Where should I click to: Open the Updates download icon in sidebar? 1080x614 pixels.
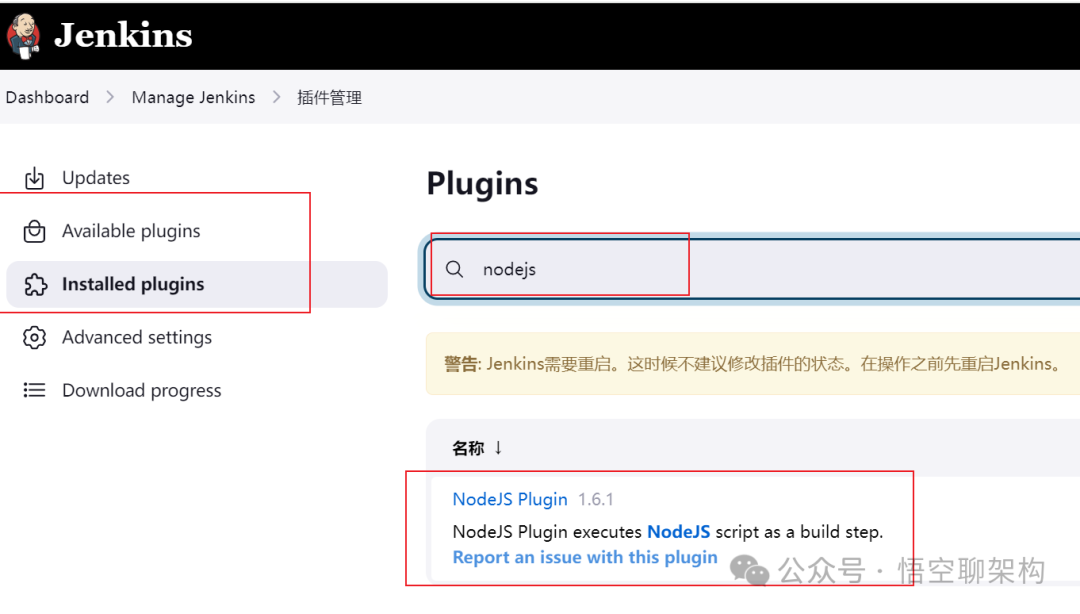pyautogui.click(x=35, y=178)
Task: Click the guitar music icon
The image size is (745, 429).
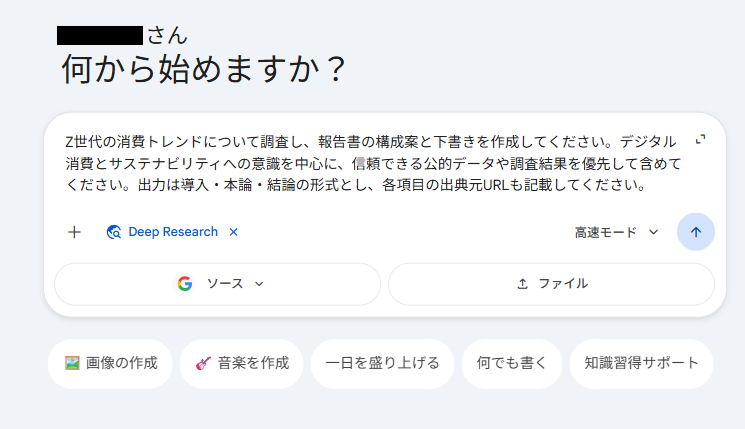Action: point(203,363)
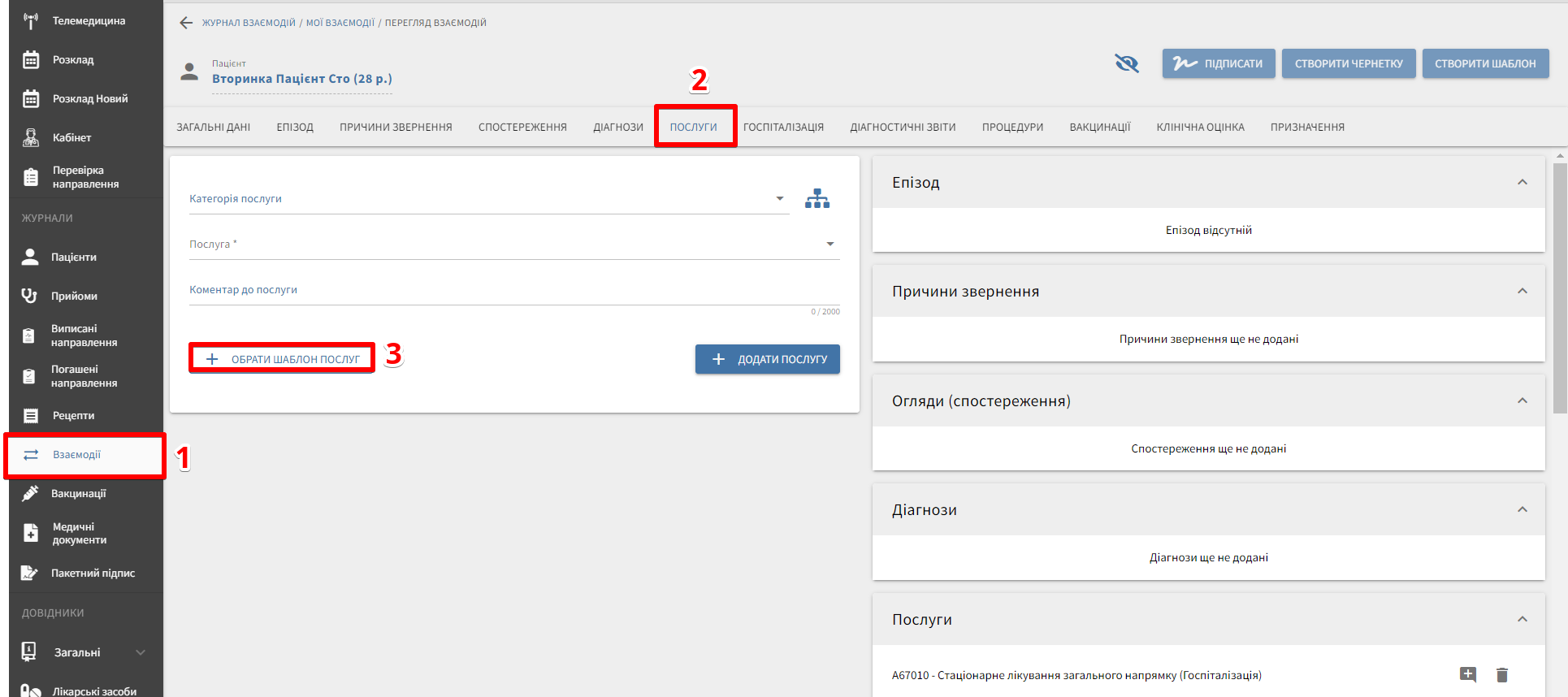The width and height of the screenshot is (1568, 697).
Task: Collapse the Діагнози panel
Action: (1522, 510)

---------------

* [WHAT IS EXPECTED] Output only these lines, word for word: the line containing "Task: Click the guitar music icon" and every line after it through the last line of the data. Omit the pictures.

* [ANSWER TO THIS PROBLEM]
Task: Click the guitar music icon
The image size is (745, 429).
Action: point(203,363)
The width and height of the screenshot is (1568, 697).
Task: Collapse the Діагнози panel
Action: (1522, 510)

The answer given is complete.